[LLVMdev] Slow jitter.
Óscar Fuentes
ofv at wanadoo.es
Tue Aug 25 16:58:39 PDT 2009
Eli Friedman <eli.friedman at gmail.com> writes:
> On Wed, Aug 26, 2009 at 1:10 AM, Óscar Fuentes<ofv at wanadoo.es> wrote:
>> While compiling some sources, translating from my compiler's IR to LLVM
>> using the C++ API requires 2.5 seconds. If the resulting LLVM module is
>> dumped as LLVM assembler, the file is 240,000 lines long. Generating
>> LLVM code is fast.
>>
>> However, generating the native code is quite slow: 33 seconds. I force
>> native code generation calling ExecutionEngine::getPointerToFunction for
>> each function on the module.
>>
>> This is on x86/Windows/MinGW. The only pass is TargetData, so no fancy
>> optimizations.
>>
>> I don't think that a static compiler (llvm-gcc, for instance) needs so
>> much time for generating unoptimized native code for a similarly sized
>> module. Is there something special about the JIT that makes it so slow?
>
> For comparison, how long does it take to write the whole thing out as
> native assembler?
What kind of metric this is?
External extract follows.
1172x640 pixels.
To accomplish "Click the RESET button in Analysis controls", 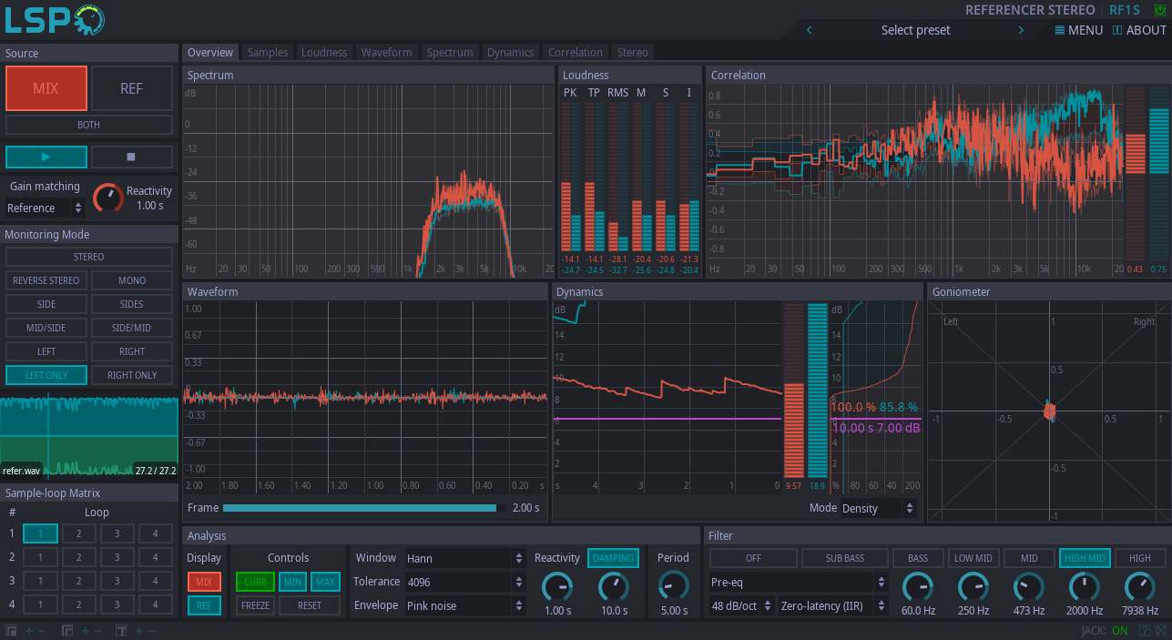I will pos(309,605).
How string manipulation and I/O are a
better indication than the number of llvm assembly lines generated or
the ratio (llvm IR generation time / native code generation time)?
> What optimization level are you using for code
> generation?
As explained on the original post, there are no optimizations
whatsoever.
After reading Chris' message, my only hope is to disable the non-linear
stuff and still get decent native code.